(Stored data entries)
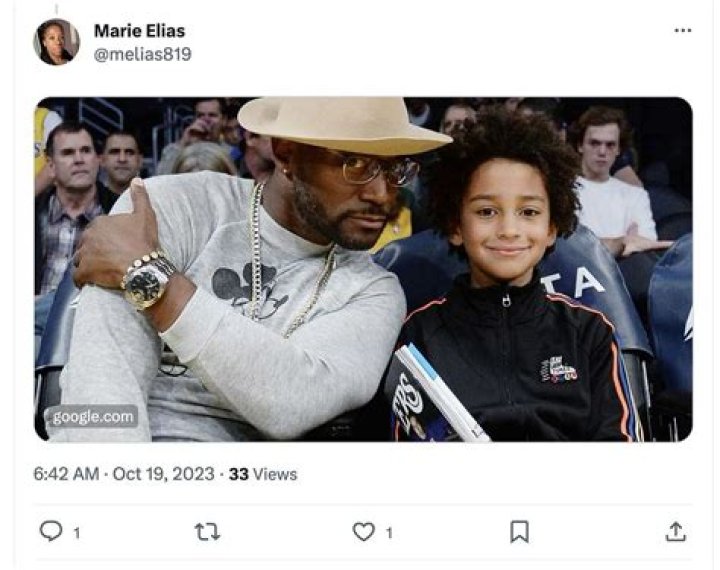720x570 pixels.
Task: Open Marie Elias's profile avatar
Action: 56,42
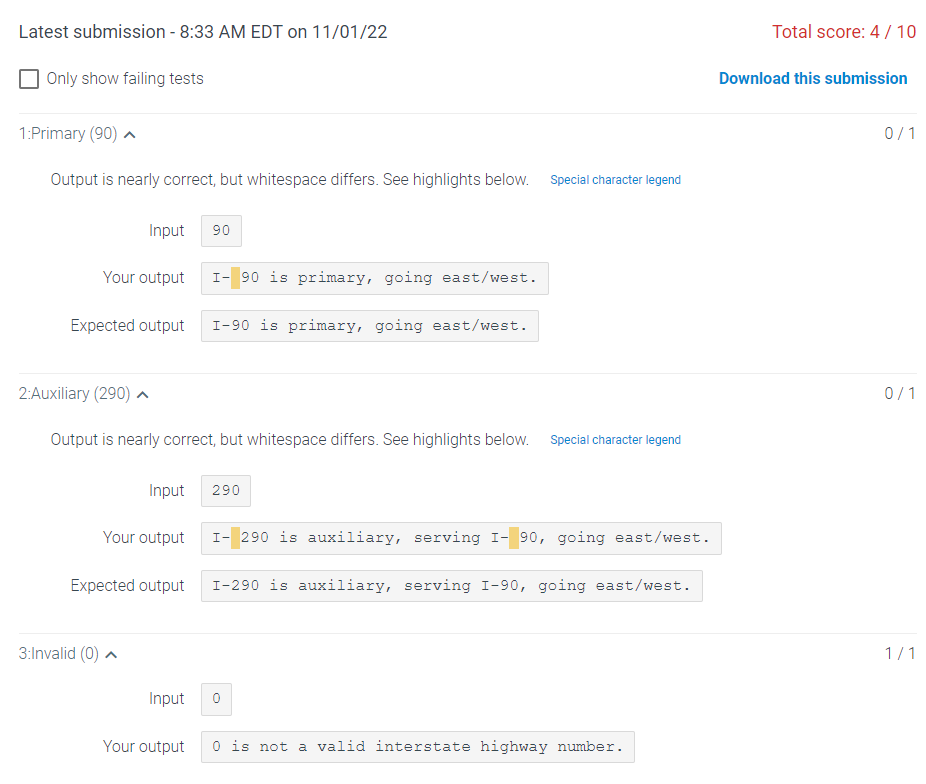Collapse the 2:Auxiliary (290) test chevron
The width and height of the screenshot is (926, 784).
tap(142, 395)
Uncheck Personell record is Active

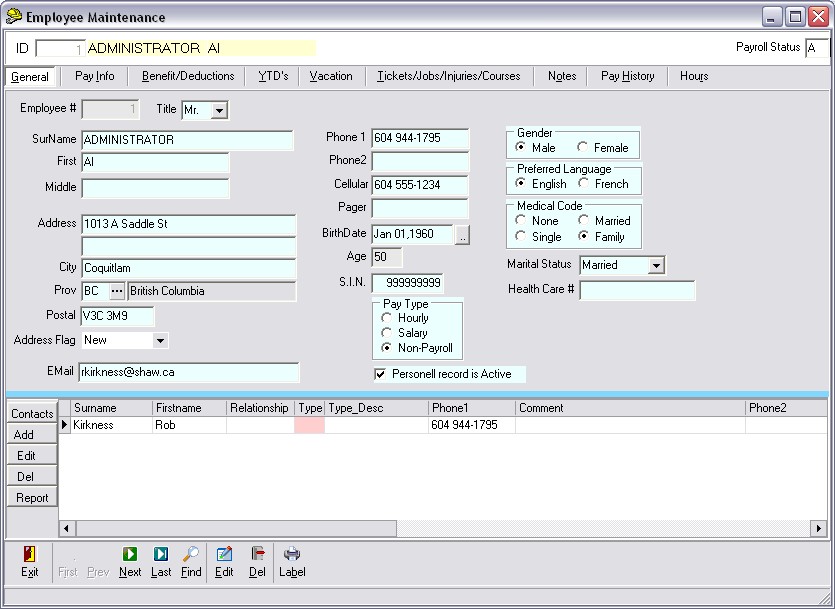380,374
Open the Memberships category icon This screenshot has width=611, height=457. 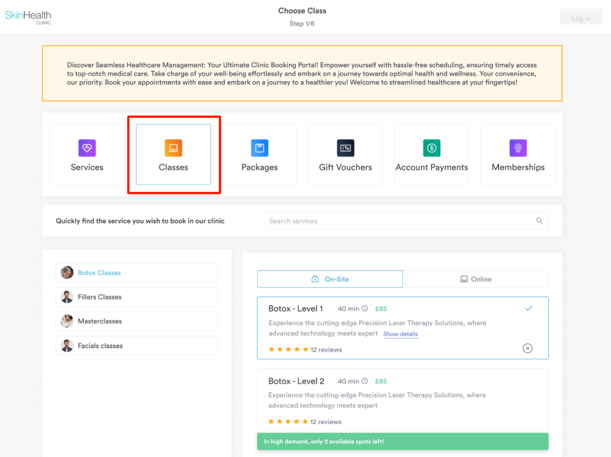tap(517, 149)
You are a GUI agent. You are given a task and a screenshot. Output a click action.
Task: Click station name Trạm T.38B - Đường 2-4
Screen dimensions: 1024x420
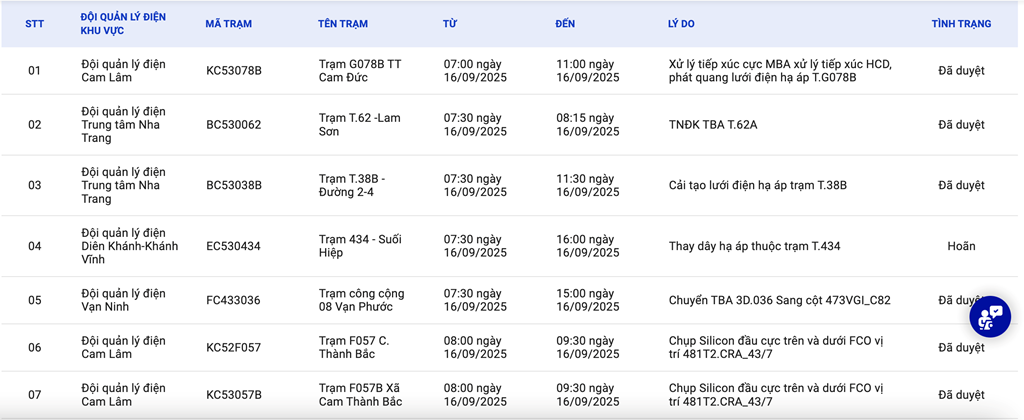coord(352,185)
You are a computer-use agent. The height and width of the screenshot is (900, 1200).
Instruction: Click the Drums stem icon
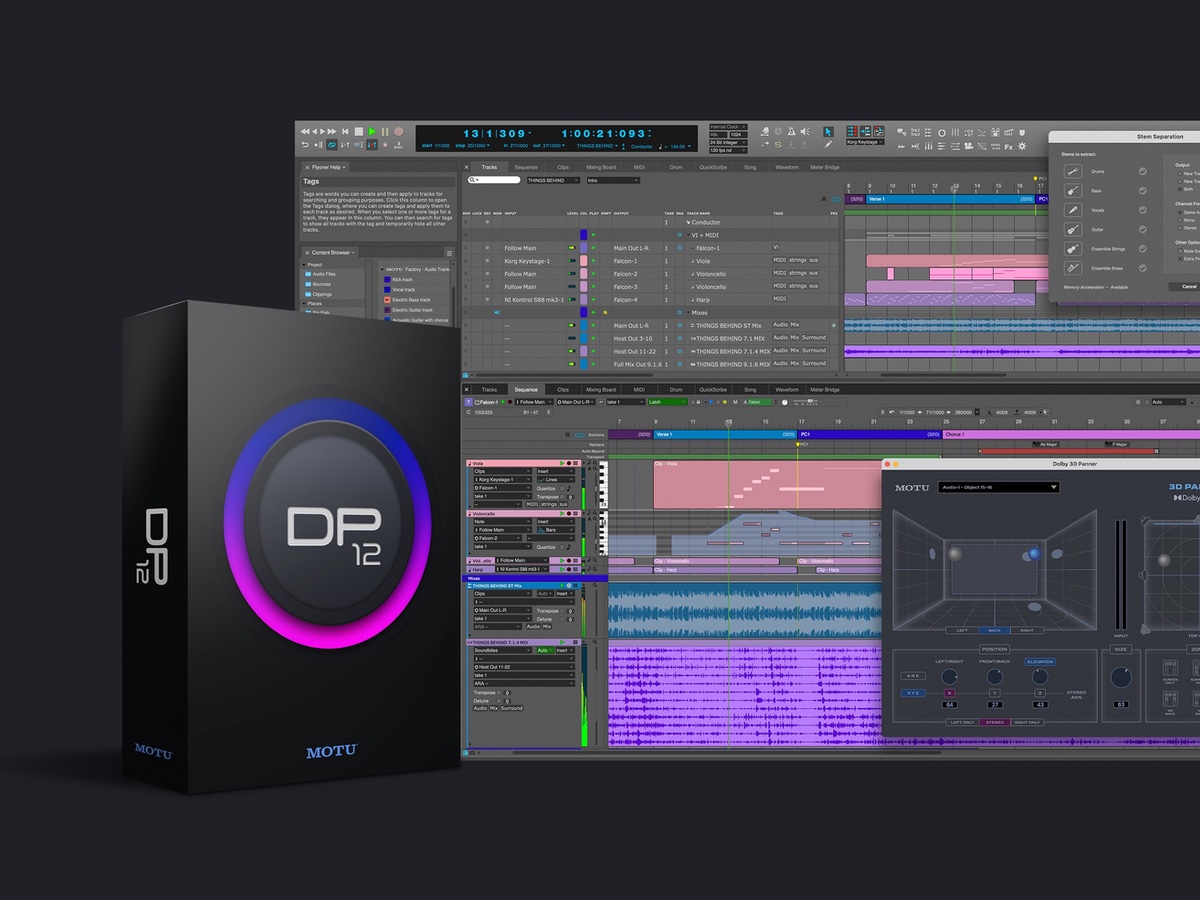1073,171
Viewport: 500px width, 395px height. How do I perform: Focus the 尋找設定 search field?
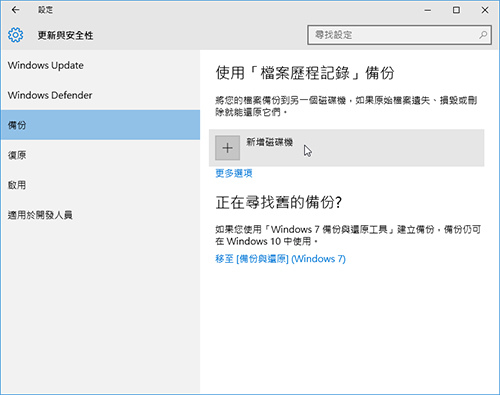[x=399, y=35]
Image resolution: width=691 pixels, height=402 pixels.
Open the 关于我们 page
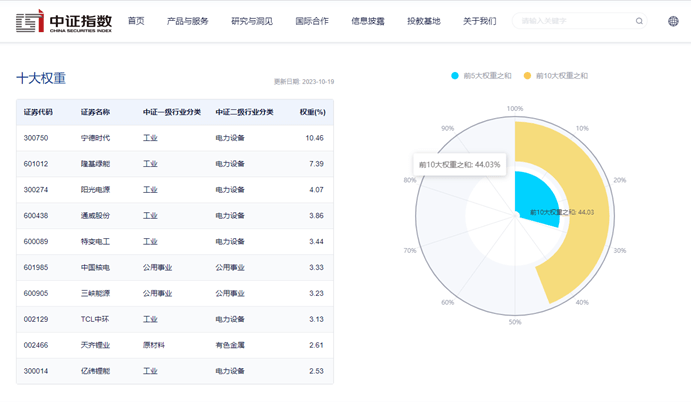click(x=480, y=21)
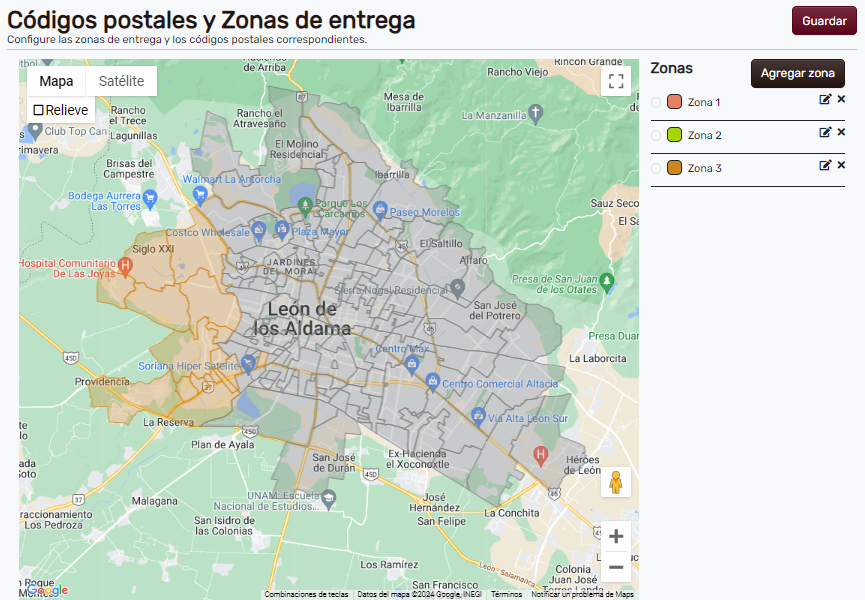The image size is (865, 600).
Task: Open the map fullscreen view icon
Action: coord(617,82)
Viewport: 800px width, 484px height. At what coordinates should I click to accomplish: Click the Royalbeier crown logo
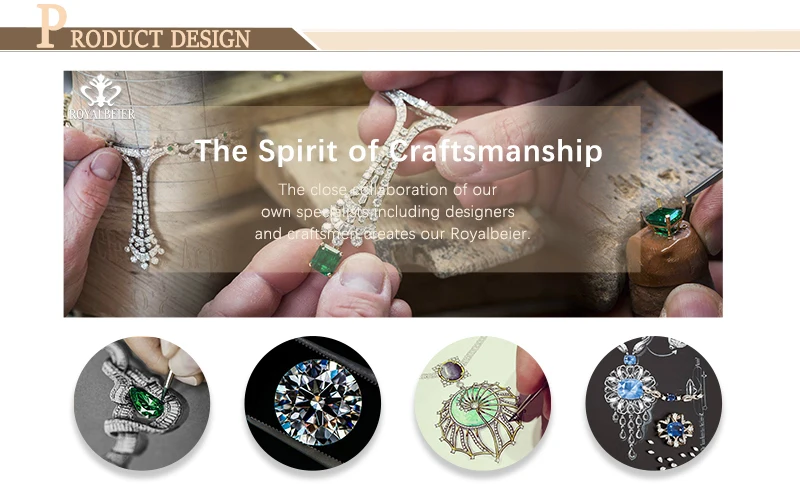(101, 90)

- **To do**:
Tally the lines of the entries that carry the word "agent" and say only that number.

- **Result below**:
2